Cleveland Browns great Jim Brown has passed away at the age of 87, and the football world, not to mention the world at large, lost a true giant.
On the gridiron, he was one of the greatest ever and perhaps the greatest running back ever who set a number of records and led the Browns to their last NFL championship in 1964.
He became the standard against which other great running backs were measured, as he retired with 12,312 rushing yards and 106 rushing touchdowns in just 118 games.
But off the field, Brown was also a true pioneer, as he would become an activist who fought for civil rights.
Former president Barack Obama took to Twitter to honor his memory.
I was too young to remember Jim Brown’s playing days, but I knew his legacy. One of the greatest football players ever, he was also an actor and activist – speaking out on civil rights, and pushing other Black athletes to do the same.
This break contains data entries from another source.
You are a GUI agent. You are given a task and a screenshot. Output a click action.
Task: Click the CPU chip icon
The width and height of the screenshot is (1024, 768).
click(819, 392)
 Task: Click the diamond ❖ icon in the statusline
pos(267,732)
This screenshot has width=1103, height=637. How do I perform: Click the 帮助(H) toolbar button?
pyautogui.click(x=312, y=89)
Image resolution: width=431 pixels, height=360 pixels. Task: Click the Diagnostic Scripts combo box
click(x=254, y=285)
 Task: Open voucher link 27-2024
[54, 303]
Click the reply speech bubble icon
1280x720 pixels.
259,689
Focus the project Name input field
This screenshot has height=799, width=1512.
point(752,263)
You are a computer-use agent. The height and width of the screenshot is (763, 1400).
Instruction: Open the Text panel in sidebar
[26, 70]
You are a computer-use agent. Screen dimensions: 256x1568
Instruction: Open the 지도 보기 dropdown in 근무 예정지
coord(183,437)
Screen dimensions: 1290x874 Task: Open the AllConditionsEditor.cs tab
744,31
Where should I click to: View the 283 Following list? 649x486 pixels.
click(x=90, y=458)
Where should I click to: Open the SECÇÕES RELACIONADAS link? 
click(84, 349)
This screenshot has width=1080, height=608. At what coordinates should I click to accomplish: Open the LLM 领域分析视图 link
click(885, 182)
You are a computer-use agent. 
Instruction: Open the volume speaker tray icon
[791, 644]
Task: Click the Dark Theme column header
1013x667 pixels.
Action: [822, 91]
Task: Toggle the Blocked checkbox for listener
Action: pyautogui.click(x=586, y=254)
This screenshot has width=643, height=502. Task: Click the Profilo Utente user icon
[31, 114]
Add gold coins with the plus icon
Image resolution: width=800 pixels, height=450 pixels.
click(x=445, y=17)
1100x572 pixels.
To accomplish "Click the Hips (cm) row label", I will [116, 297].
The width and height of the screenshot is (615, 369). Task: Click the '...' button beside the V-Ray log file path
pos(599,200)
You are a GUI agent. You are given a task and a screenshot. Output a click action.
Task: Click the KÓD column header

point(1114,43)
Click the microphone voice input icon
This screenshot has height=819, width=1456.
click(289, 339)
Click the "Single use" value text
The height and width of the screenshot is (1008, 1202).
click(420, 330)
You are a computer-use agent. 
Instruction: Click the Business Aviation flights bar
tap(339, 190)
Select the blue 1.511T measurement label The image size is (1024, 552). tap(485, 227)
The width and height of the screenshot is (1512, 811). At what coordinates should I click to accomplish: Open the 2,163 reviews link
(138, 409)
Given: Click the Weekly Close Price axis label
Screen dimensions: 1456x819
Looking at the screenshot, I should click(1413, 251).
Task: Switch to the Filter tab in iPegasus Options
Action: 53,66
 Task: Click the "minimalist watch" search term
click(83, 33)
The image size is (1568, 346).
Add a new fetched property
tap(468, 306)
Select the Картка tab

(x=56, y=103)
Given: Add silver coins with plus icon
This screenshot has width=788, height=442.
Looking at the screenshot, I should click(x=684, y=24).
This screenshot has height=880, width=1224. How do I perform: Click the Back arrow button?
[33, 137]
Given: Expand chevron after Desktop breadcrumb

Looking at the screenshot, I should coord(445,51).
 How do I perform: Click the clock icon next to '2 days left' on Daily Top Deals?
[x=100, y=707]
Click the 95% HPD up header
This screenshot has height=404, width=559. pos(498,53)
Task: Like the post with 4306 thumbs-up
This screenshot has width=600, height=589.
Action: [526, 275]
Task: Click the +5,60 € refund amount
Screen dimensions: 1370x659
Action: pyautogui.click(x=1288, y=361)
Our thoughts are with Jim’s wife Monique, his…
— Barack Obama (@BarackObama) May 19, 2023
By the time Brown retired from the NFL following the 1965 season, he was becoming a strong voice in the Black community.
In terms of civil rights, he was most remembered for working alongside with legendary boxer Muhammad Ali and NBA greats Bill Russell and Kareem Abdul-Jabbar to become activists themselves.
Later on, he started the Amer-I-Can Program, which worked with at-risk kids, particularly those who had been involved in gang activity or had been incarcerated, to help give them a strong foundation for their future.
Brown also became an actor who appeared in numerous films that spanned six different decades, including “The Dirty Dozen,” which was released shortly after he retired from the NFL.
He may have had a somewhat checkered and controversial life off the field, but there is no doubt he left a very positive mark, and not just on the gridiron.